3) He eroded American civil liberties to an unprecedented degree
When Sen. Russ Feingold (D-Wisc.) cast his vote against the USA PATRIOT Act—the only member of the Senate to do so—he explained his reasoning as follows:
In the play, A Man for All Seasons, Sir Thomas More questions the bounder Roper whether he would level the forest of English laws to punish the Devil. “What would you do?” More asks, “Cut a great road through the law to get after the Devil?” Roper affirms, “I’d cut down every law in England to do that.”
To which More replies:
“And when the last law was down, and the Devil turned round on you—where would you hide, Roper, the laws all being flat? This country’s planted thick with laws from coast to coast… and if you cut them down… d’you really think you could stand upright in the winds that would blow then? Yes, I’d give the Devil benefit of law, for my own safety’s sake.”
Feingold’s words proved quite prophetic. From torturing suspected terrorists in clear violation of the Geneva Convention to laying the groundwork for the NSA’s unprecedented domestic spying program, Bush’s post-9/11 legislative initiatives ultimately threatened American freedom more than Osama bin Laden’s schemes ever managed to do.
America’s surveillance age hasn’t made the world any safer from terrorism, sacrificing your privacy for what’s proving to be nothing more an endless war on America’s own people.
4) He bungled his response to Hurricane Katrina
Believe it or not, it isn’t that difficult for a president to effectively manage disaster relief after a hurricane: Lyndon Johnson famously mastered the aftermath of Hurricane Betsy in 1965, while Barack Obama’s response to Hurricane Sandy was so effective that it was erroneously credited for his reelection in 2012.
By contrast, Bush utterly failed when Hurricane Katrina wreaked havoc on the Gulf Coast in 2005—a subsequent report by the House of Representatives found that his administration disregarded numerous warnings of the threat to New Orleans, did not execute emergency plans, and neglected to share information between different departments that could have saved lives.

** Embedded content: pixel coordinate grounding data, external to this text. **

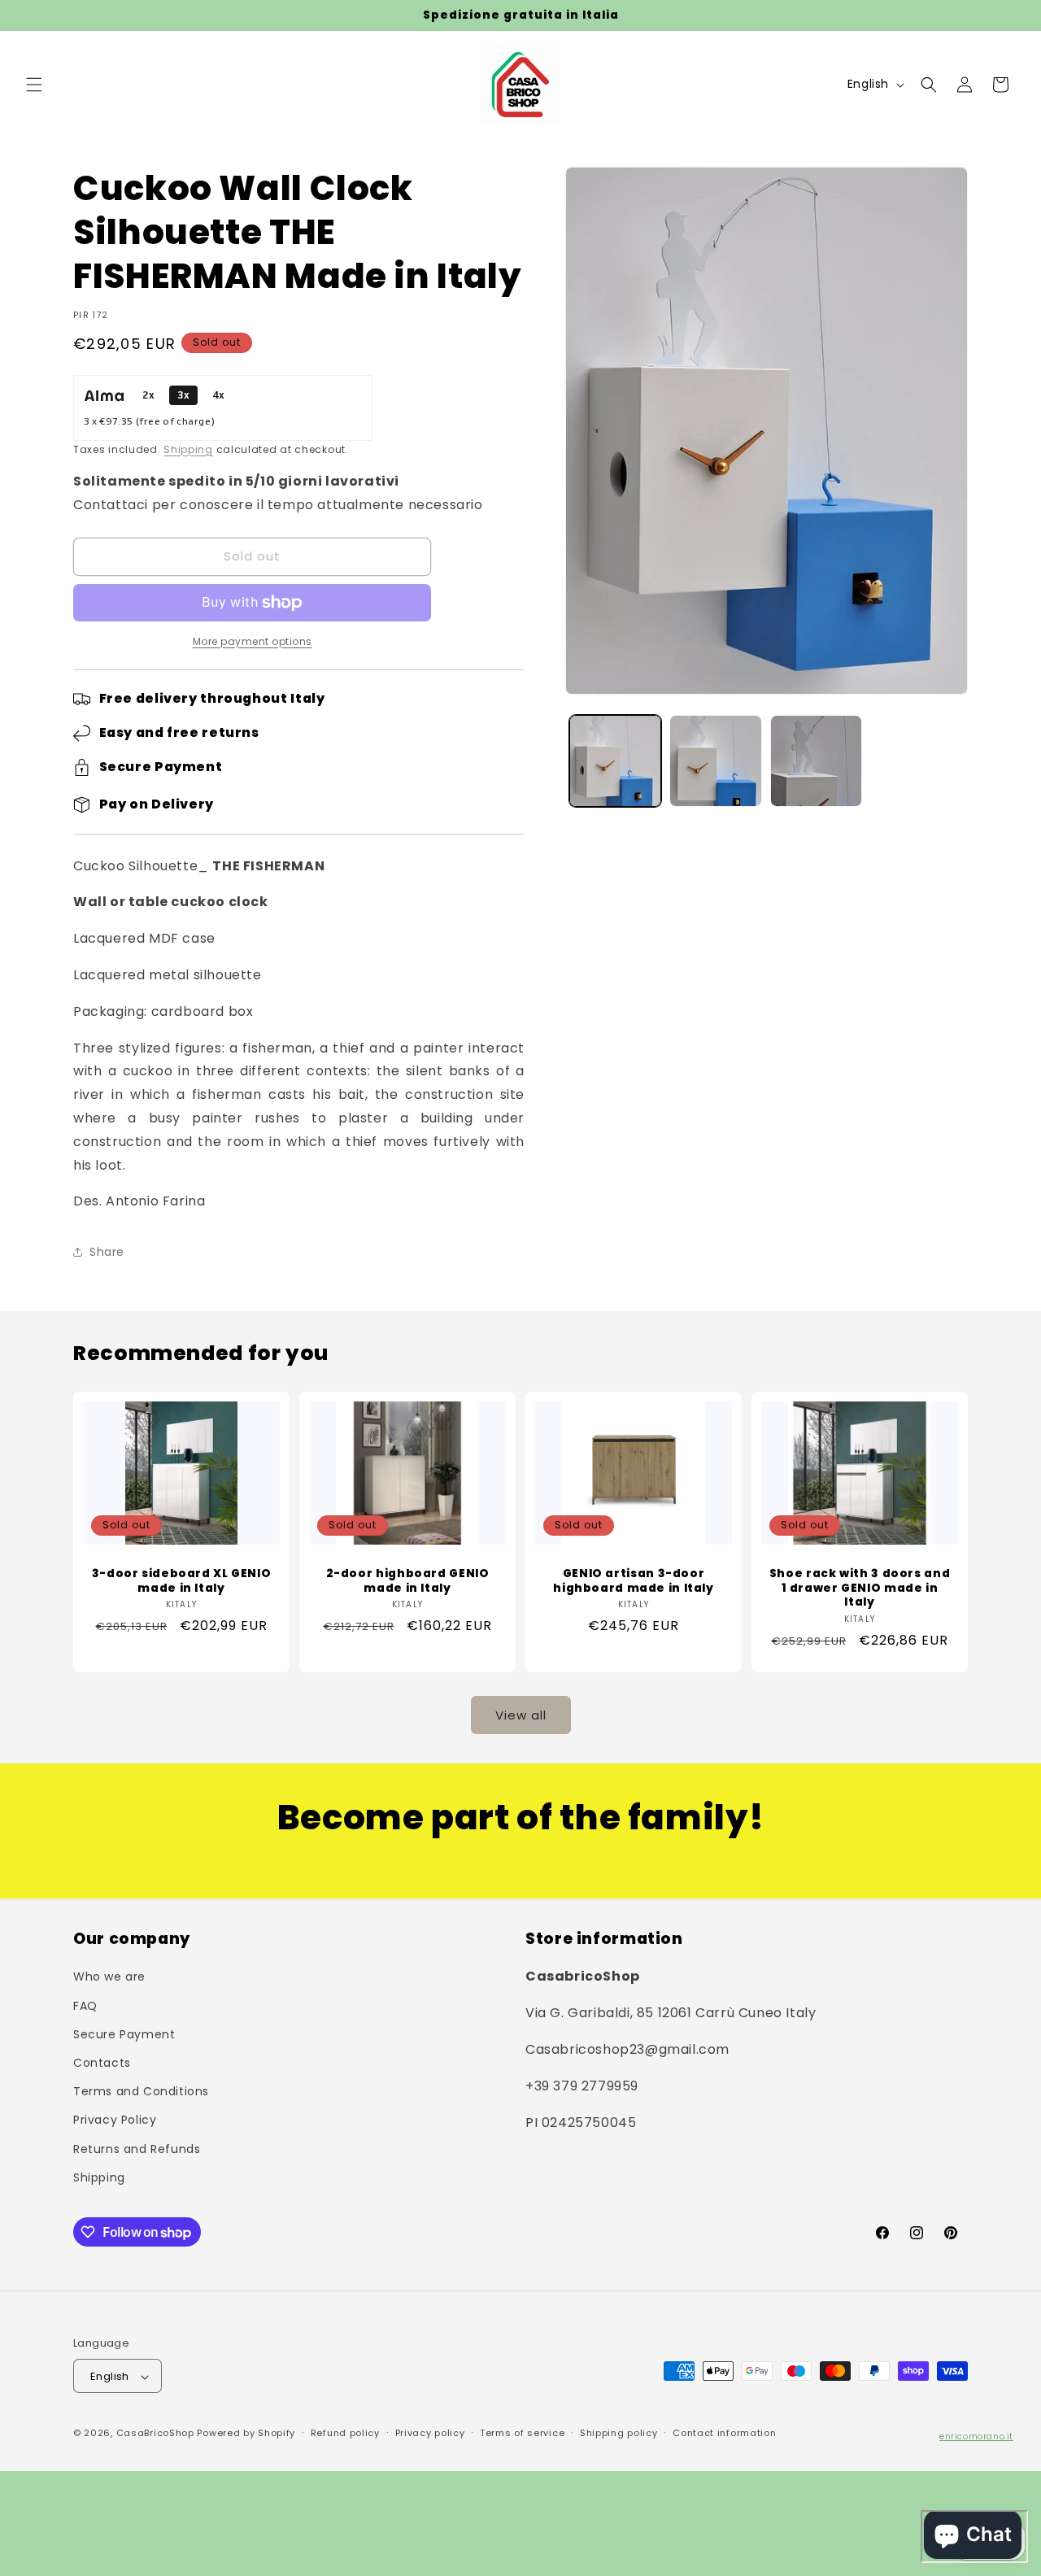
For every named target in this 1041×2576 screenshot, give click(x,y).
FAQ (85, 2005)
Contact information (724, 2433)
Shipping (188, 449)
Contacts (102, 2062)
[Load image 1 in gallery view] (615, 761)
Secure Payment (124, 2033)
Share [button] (106, 1252)
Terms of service (522, 2433)
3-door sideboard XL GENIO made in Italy (182, 1581)
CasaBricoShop (155, 2433)
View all (521, 1715)
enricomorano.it (976, 2436)
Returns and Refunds (136, 2148)
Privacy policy (430, 2433)
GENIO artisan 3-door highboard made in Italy (633, 1581)
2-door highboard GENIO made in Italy (408, 1581)
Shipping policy (619, 2433)
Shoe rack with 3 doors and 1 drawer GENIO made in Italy (859, 1588)
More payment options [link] (252, 641)
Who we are (109, 1976)
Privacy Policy (114, 2120)
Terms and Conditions (141, 2091)
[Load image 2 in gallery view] (715, 761)
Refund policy (345, 2433)
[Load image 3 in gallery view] (816, 761)
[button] (34, 84)
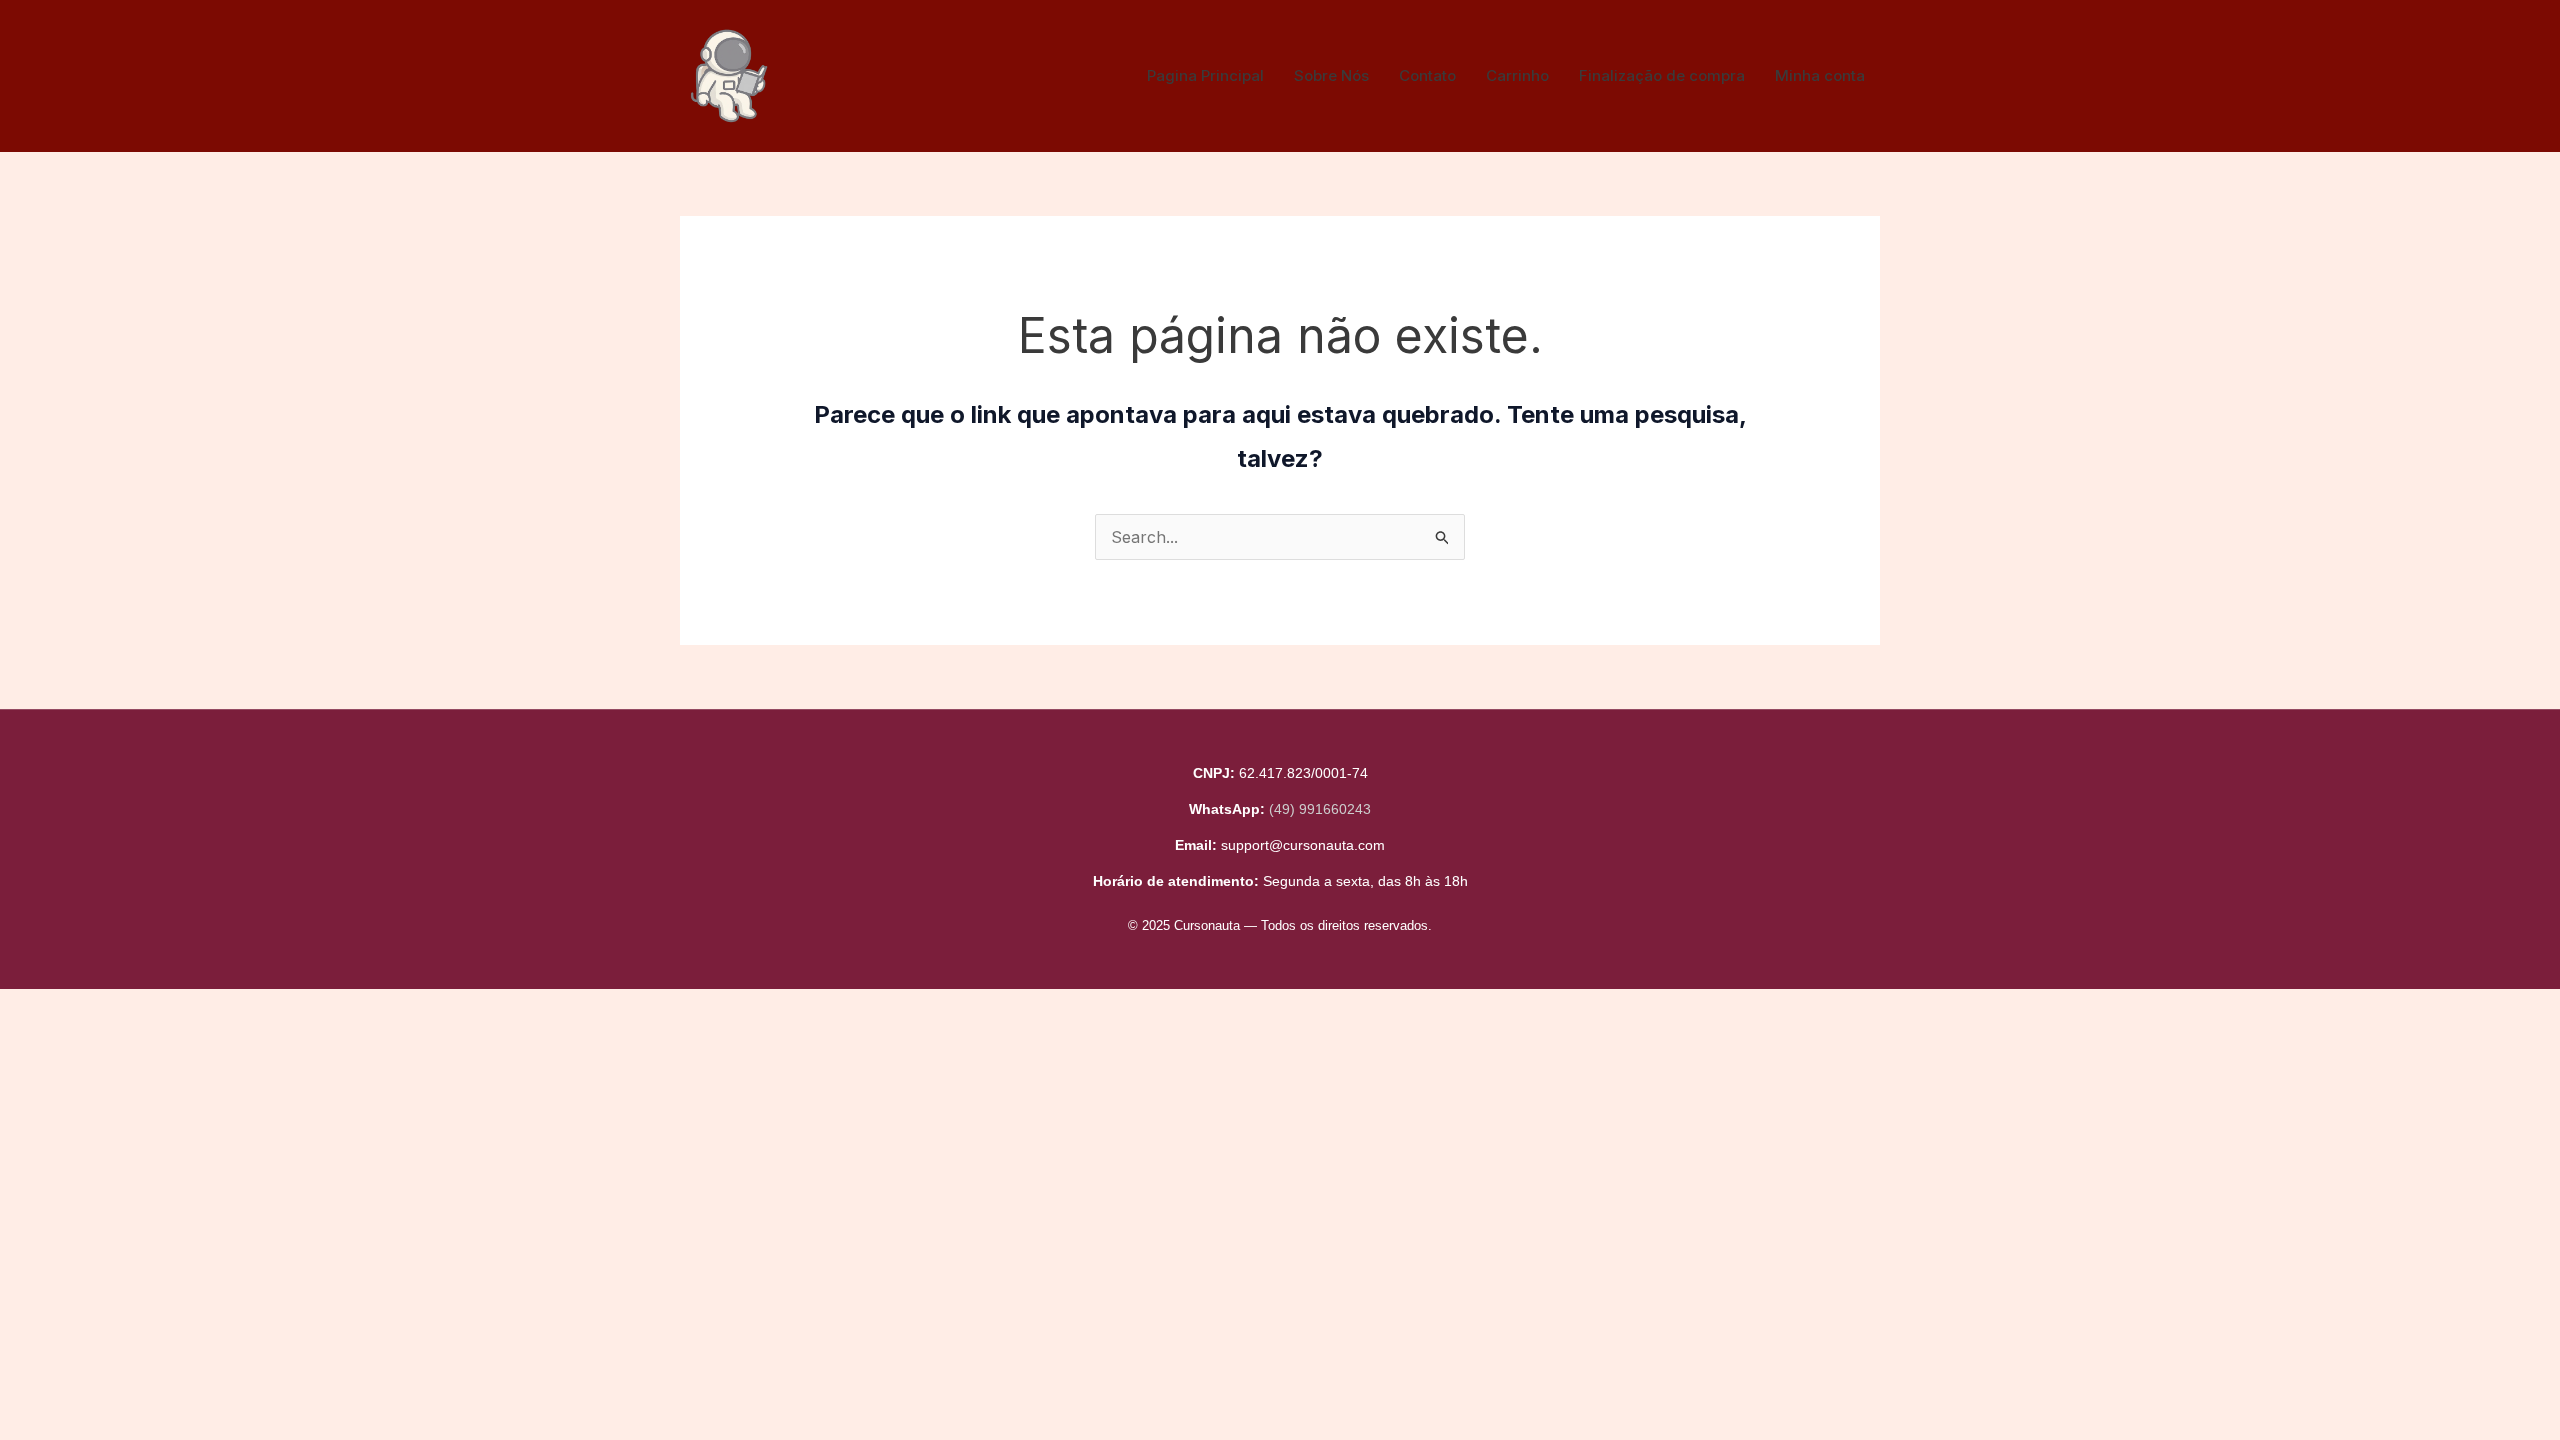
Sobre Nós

When it came to one of the biggest civil rights issue of his time, he placed himself on the wrong side of history
When future historians look back at the early 21st century, there is little question that they will view the campaign for LGBT equality as one of the major civil rights movements of the era. Yet not only did Bush fail to advocate on behalf of the LGBT community (despite his vice president having a lesbian daughter and his party being chaired by a closeted gay man, Ken Mehlman, during his second term), but he actively exploited anti-gay bigotry during his reelection campaign in 2004. This was particularly the case in states like Ohio, where its pull among so-called “value voters” played a considerable role (alongside racially based voter suppression) in Bush’s winning that state—and with it, the general election.
None of this means that George W. Bush is a bad human being, or even that he set out to cause harm to the nation he professes to love. At the same time, no bounce in his approval rating can eclipse the damage that he did while in office. More Americans may like Bush than dislike him right now, but when his legacy is ultimately appraised, the final verdict will not be a kind one.